◆ **GOAL OF THE EXERCISE**: Aim for an exact copy of the listing, without any images.
--- START ---
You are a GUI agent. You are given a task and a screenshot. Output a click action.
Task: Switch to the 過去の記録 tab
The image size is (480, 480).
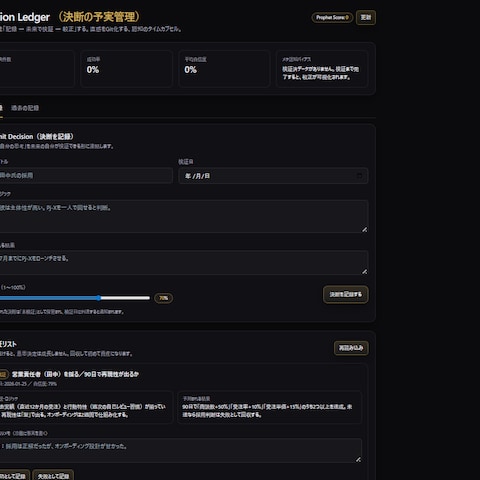coord(25,108)
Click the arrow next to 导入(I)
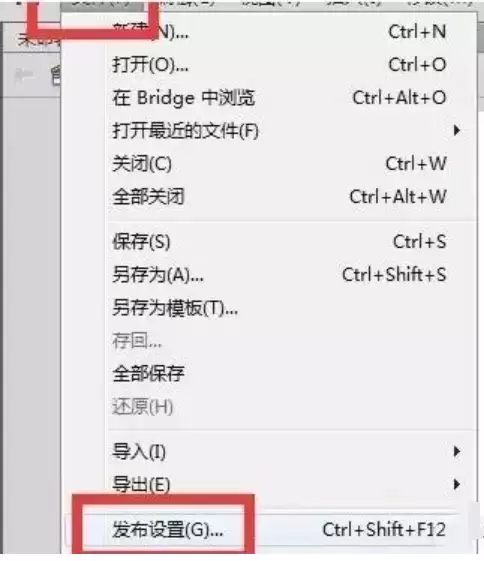 [x=456, y=452]
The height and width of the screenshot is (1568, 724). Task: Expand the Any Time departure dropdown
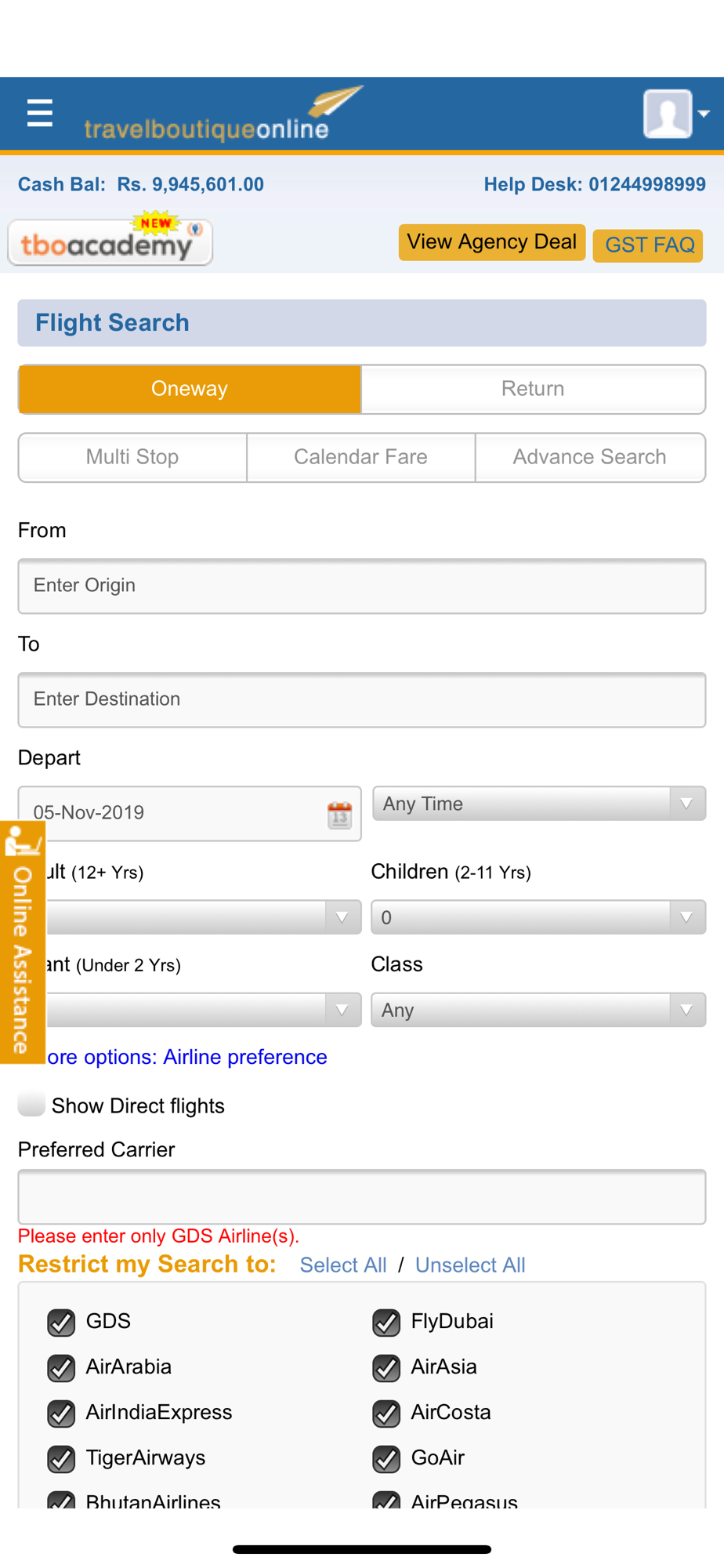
--- END ---
◆ **OUTPUT FOR THIS EXERCISE**:
You are a GUI agent. You are given a task and a screenshot. Output a click action.
Task: Switch to the 過去の記録 tab
The image size is (480, 480).
coord(25,108)
Click the arrow next to 导入(I)
 [x=456, y=452]
The height and width of the screenshot is (1568, 724). Task: Expand the Any Time departure dropdown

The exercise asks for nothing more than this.